Can a public intellectual try to develop original insights, besides popularizing the ideas he holds dear? Paul Krugman recently lambasted Henry Hazlitt, who "has been wrong about everything for more than 80 years, and is still regarded as a guru". Krugman and Hazlitt share a prominent status as public intellectuals, and the very same megaphone: the New York Times (see here a nice old comment by the New York Sun editors on this very occurence). But they are "public intellectuals" in a thoroughly different way: Krugman built his reputation as a spokesperson for contemporary liberalism on his academic credentials. Krugman somehow bought his ticket to the public debate by being an economist acclaimed by the economic profession. Hazlitt, on the other hand, was a self-made intellectual, who started writing journalism when he was still a teenager.

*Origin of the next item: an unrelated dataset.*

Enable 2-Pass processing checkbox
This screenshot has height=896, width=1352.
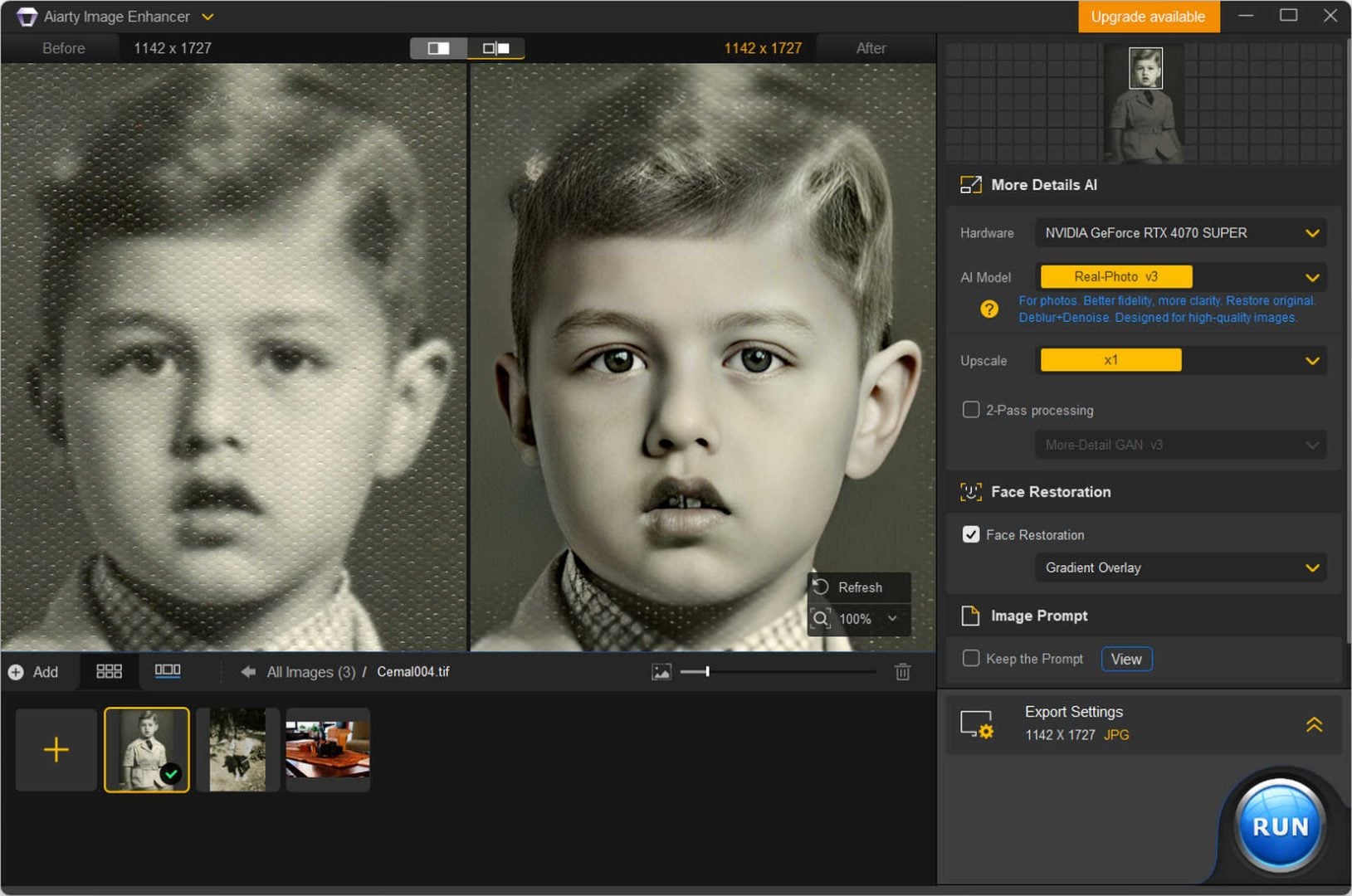970,410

I recently came across a very interesting paper by Pete Boettke, in which he shows how Hazlitt did more than just keeping the torch of orthodox economics alive in very dark times. For Boettke, Hazlitt

occupied a unique position in mid-20th century intellectual life in the US as a public intellectual attempting to contribute to scientific economics consisted of not just pointing to his prominent position in the world of journalism both as a literary critic and more importantly as an economist but more importantly for our purposes to the attention his written work commanded in the specialized professional journals in economics and philosophy, as well as the active correspondence he engaged in throughout his life. The company Hazlitt kept was not just that of the New York intelligentsia, but included many of the leading minds in the social sciences during his lifetime.

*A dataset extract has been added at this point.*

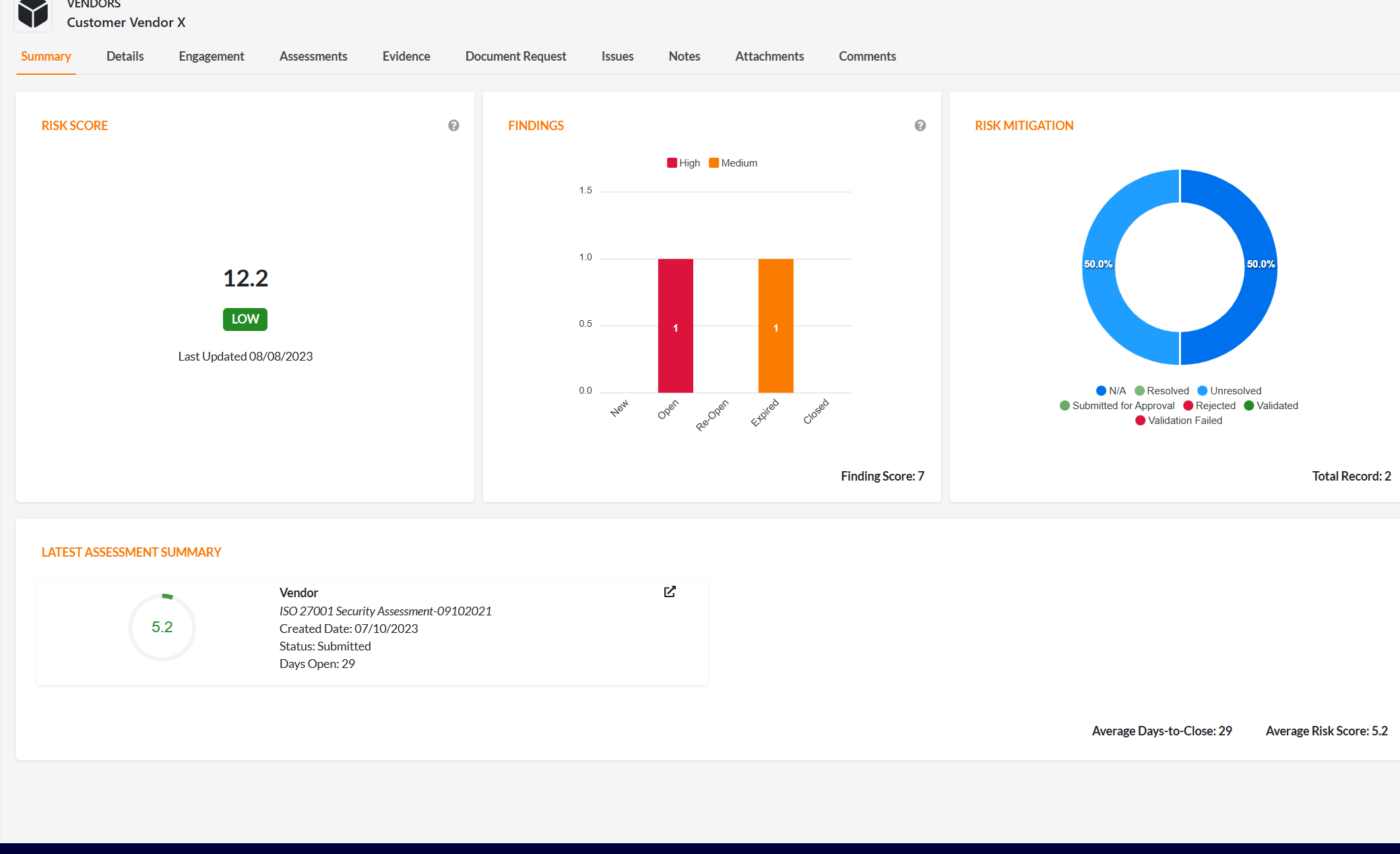Click the Findings help question-mark icon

If you're fascinated by the mysterious way in which the conveyor belt of public opinion works, Boettke's paper would be a very interesting read. I instinctively love Hazlitt (basically, for the very reasons the Paul Krugmans of this world despise him) but I shall confess I've basically read just Economics in One Lesson and a few articles I stumbled upon on line. The Henry Hazlitt archives are very well worth a visit: there you can find also Hazlitt's unpublished autobiography ("My Life and Conclusions"), also referenced by Professor Boettke.

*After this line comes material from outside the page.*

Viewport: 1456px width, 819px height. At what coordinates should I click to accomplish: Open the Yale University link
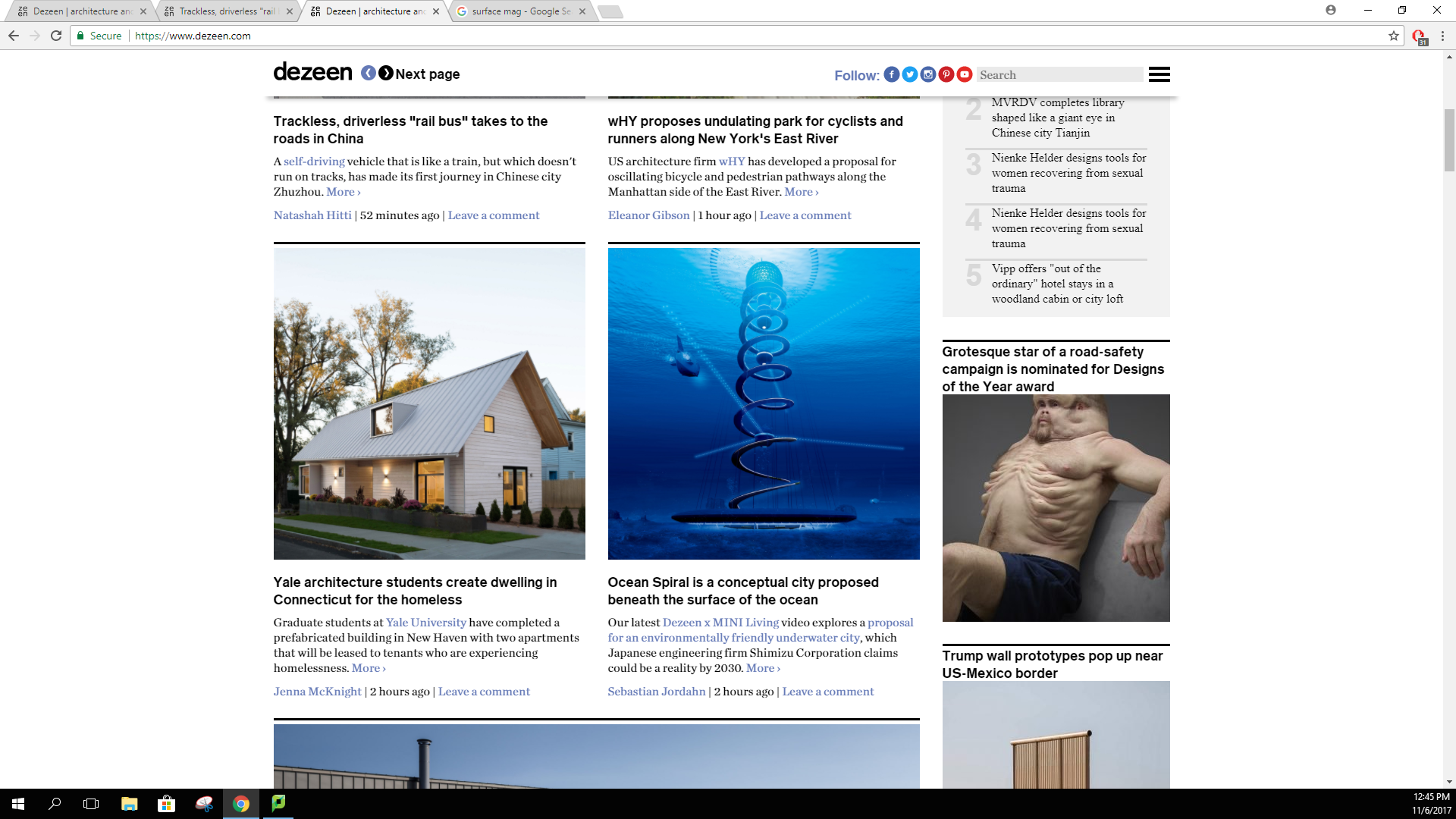[426, 623]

In a previous post, I pointed out a very interesting passage in George H Smith's The System of Liberty, on the idea that "freedom could not be defended adequately from a single, narrow point of view and that an interdisciplinary approach was essential to the survival of liberalism".

As he worked out of modern academia, with its growing pressure towards an ever narrower specialization, Hazlitt could let his speculative faculties sail upon wider seas. Boettke gives a sense of the vastness of Hazlitt's contributions, which ranged from monetary policy to ethics. Hazlitt's story as an intellectual who emerged bottom up from the market for ideas, rather than being able to claim strong academic credentials first, is fascinating - and looks rather exotic, for us living in 2013. The blogosphere is allowing for many genius dilettantes to enter the public discussion, but I can't really think of anyone that even vaguely resembles Hazlitt as portrayed by Boettke. I suppose that it takes a devotion both to economic research and a particular set of ideas that it is very rare to find, among journalists, professional economists and bloggers alike.

Comments and Sharing

CATEGORIES: Economic Education

COMMENTS (5 to date)
Eric Falkensteint writes:

What kills me is that the theory that got Krugman his Nobel prize, formalizing increasing returns to scale, is simply not that useful: Krugman himself initially used it to explain early Detroit, but finds himself totally lost when trying to explain later Detroit (where, for some reason, it's no longer applicable). Formalizing a theory that could work given certain assumptions, but usually is just a pretext for grant monopolies to cronies, and then basically ignoring it to talk about what Axel Leijonhufvud called 'vulgar Keynesianism', is hardly better prep than being a journalist.

robert stewart writes:

Henry Hazlitt is the best writer on economics that I can think of - a Rembrandt of commentators as the Financial Times remembered him in its obituary. All of his books are a joy to read, not only for their message but their timeless clarity. I would recommend that Alberto get a copy of "Business Tides" a compendium of his articles, mainly for Newsweek. He makes the 1950s read like today's headlines.

Robert Stewart - an unabashed admirer of Henry Hazlitt.

Alberto Mingardi writes:

Thank you! I just downaloaded "Business Tides" for my Kindle (

BigEd writes:

[Comment removed pending confirmation of email address and for ongoing policy violations. Please read our Comment Policies. Email the to request restoring your comment privileges. A valid email address is required to post comments on EconLog and EconTalk.--Econlib Ed.]

Robert Fellner writes:

If you are interested in reading more of Hazlitt's work as a columnist, Business Tides contains all of the columns he ever wrote for Newsweek. It really is magnificent.